C.      The grievant was not denied the process due under 5 U.S.C. § 7503, 5 C.F.R. part 752, subpart A, or the Agency's personnel manual.

      The Union contends that the grievant was denied the process due under 5 U.S.C. § 7503, 5 C.F.R. § 752.203, and the Agency's personnel manual. This contention challenges the award as contrary to law. When an exception involves the award's consistency [ v62 p492 ] with law, the Authority reviews any question of law raised by the exception and the award de novo. E.g., NTEU Chapter 24, 50 FLRA 330, 332 (1995). In applying the standard of de novo review, the Authority assesses whether the arbitrator's legal conclusions are consistent with the applicable standard of law. E.g., NFFE Local 1437, 53 FLRA 1703, 1710 (1998).

      As noted, § 7503(b) and § 752.203(a) require advance written notice stating the specific reasons for the proposed suspension. The Authority has uniformly held that § 7503 provides for a process of pre-decisional proceedings no more formal or extensive than oral or written notice of the charges, an explanation of the employing agency's evidence, and an opportunity for employees to tell their side of the story. E.g., United States Dep't of Homeland Sec., United States Customs and Border Protection, United States Border Patrol, El Paso, Tex., 61 FLRA 4, 6 (2005) (Border Patrol). In addition, the Authority has specifically held that the process due under § 752.203 is the same process due under § 7503. Border Patrol, 61 FLRA at 6; NTEU Chapter 45, 52 FLRA 1458, 1465 (1997).

      The Agency provided the grievant with written notice of the proposed suspension, which informed the grievant that he was charged with sleeping while on duty and described the events forming the basis of the charge. In addition, the Agency provided the grievant with a copy of notes relied on in proposing the suspension. The Agency afforded the grievant an opportunity to respond to the charge against him, and he did respond. As such, we conclude that the grievant's due process rights under § 7503 and § 752.303 were satisfied. See Border Patrol, 61 FLRA at 6; AFGE Local 3495, 60 FLRA at 510-11.

      Further, as quoted by the Union, the grievant was similarly entitled under the Agency's personnel manual to a notice "stat[ing] the specific reasons for the suspension in sufficient detail to allow the employee to respond." Exceptions at 5 (quoting Federal Aviation Personnel Manual 2635).

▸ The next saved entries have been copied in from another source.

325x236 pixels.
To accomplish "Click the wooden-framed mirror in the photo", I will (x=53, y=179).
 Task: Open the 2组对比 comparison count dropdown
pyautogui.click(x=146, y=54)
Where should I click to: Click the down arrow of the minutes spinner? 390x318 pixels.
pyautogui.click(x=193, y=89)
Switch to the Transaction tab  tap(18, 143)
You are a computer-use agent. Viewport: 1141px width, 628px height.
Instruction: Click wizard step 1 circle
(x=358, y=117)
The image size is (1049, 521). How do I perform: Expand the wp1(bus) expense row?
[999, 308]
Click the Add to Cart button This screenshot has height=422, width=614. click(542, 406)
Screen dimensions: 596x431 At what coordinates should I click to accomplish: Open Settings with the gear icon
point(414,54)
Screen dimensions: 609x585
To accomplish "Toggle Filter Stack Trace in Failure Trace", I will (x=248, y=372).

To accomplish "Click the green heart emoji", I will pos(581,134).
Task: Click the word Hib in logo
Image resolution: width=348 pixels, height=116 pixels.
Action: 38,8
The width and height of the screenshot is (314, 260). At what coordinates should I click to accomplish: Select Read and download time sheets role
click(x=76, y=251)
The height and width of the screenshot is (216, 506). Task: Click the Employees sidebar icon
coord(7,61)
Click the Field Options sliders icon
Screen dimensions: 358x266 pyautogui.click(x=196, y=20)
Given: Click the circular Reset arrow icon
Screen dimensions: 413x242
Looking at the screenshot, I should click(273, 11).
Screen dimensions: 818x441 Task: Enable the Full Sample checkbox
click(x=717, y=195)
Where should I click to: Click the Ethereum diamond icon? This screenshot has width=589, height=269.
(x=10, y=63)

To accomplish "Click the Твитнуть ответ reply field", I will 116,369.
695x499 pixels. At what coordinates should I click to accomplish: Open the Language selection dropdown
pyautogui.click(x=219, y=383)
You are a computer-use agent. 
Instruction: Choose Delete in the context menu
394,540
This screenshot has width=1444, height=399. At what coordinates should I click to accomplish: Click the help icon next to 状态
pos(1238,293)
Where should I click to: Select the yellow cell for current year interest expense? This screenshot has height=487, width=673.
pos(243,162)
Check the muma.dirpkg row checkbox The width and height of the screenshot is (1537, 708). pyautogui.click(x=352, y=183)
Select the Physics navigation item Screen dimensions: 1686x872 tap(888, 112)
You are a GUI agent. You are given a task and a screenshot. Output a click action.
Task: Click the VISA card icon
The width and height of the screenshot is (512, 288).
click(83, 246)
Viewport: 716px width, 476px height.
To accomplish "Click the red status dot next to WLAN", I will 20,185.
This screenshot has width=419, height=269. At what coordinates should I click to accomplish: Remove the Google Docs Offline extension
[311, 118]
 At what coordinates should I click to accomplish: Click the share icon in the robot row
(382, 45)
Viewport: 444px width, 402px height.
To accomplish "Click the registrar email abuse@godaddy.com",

The Union does not argue, and there is no basis presented on which to find, that the process due under the manual is any more extensive than the process due under § 7503 and § 752.203. Consequently, we conclude that the grievant's due process rights under the manual were also satisfied.

      In reaching these conclusions, we note that although the Agency and the Arbitrator considered endangerment of personnel or property in assessing the appropriateness of the penalty, the Agency did not charge the grievant with endangerment to personnel or property, and the Arbitrator did not sustain a charge of endangerment to personnel or property. Instead, the charged misconduct never changed from what was contained in the proposed suspension, specifically, sleeping while on duty. Consequently, the Union's argument to the contrary is unfounded.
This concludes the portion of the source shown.